# WHAT YOU WILL DO:
Isolate every line in the records below with "computer" in it.

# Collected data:

....

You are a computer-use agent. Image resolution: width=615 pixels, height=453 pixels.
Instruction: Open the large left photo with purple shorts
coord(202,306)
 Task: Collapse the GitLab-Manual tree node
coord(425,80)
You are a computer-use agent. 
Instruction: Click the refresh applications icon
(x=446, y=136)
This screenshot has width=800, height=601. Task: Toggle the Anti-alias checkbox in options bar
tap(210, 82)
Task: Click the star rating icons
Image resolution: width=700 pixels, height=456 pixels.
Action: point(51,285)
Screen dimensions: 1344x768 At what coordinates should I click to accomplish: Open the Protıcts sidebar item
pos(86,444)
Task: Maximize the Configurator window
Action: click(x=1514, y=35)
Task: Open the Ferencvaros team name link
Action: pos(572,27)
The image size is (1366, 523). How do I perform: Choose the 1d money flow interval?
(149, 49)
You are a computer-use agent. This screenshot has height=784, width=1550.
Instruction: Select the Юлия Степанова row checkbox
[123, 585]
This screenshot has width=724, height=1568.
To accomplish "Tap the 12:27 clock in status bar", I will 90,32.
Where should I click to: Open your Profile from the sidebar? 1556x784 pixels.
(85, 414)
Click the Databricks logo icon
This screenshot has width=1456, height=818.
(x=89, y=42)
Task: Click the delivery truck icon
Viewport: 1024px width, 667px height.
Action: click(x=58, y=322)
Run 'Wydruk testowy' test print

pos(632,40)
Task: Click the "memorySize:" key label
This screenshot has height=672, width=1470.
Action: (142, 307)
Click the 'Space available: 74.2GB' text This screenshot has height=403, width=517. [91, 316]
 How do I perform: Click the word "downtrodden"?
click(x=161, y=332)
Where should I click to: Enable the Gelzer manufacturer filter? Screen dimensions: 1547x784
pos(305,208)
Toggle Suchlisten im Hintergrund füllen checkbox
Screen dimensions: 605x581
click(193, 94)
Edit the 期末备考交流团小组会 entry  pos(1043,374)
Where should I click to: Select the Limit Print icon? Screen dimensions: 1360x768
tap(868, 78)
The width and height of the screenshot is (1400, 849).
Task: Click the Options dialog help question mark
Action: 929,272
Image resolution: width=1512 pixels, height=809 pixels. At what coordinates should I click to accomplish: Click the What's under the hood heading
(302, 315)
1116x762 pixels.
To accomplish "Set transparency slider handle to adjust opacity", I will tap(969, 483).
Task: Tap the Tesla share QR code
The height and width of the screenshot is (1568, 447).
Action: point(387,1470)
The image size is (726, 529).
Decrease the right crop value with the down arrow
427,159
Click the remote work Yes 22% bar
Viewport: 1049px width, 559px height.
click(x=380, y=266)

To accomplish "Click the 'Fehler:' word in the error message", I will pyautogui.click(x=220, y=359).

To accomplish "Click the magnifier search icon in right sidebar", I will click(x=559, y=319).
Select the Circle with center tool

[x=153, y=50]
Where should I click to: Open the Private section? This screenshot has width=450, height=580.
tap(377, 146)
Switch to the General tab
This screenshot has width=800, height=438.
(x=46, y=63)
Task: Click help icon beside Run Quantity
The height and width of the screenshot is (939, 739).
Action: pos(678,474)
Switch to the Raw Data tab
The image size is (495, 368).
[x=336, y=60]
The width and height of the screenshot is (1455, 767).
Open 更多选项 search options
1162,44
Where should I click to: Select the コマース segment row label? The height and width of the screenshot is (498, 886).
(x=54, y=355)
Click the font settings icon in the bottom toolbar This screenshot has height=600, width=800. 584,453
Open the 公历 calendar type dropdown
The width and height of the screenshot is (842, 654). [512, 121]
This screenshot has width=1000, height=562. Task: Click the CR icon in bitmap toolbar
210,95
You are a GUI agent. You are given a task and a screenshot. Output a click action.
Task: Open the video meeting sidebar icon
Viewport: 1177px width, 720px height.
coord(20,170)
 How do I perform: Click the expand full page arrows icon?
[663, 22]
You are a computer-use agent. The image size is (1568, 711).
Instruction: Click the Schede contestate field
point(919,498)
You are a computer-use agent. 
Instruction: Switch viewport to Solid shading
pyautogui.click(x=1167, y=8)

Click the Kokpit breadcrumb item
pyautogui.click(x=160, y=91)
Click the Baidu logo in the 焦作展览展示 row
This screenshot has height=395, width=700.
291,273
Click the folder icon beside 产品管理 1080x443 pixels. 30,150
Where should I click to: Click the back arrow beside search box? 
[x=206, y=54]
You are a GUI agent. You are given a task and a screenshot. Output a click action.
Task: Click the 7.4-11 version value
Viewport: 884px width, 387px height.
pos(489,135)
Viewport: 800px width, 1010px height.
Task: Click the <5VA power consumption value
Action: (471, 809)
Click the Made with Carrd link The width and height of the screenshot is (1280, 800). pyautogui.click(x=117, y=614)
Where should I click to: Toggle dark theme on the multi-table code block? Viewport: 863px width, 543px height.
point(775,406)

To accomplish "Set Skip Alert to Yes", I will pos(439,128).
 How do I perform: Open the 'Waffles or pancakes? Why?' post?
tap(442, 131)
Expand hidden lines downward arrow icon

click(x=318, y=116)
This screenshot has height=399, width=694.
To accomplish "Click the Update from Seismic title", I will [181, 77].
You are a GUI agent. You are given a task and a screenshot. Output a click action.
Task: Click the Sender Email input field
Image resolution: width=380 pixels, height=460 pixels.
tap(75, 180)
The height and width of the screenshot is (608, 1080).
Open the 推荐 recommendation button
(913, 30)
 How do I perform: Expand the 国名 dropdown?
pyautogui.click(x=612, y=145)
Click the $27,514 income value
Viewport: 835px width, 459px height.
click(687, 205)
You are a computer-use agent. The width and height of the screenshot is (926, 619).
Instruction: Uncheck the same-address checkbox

....

# EXERCISE OUTPUT:
You are a computer-use agent. Image resolution: width=615 pixels, height=453 pixels.
You are a computer-use agent. 
You are a computer-use agent. This screenshot has height=784, width=1550.
You are a computer-use agent. The image size is (1568, 711).
You are a computer-use agent. 
You are a computer-use agent. The width and height of the screenshot is (926, 619).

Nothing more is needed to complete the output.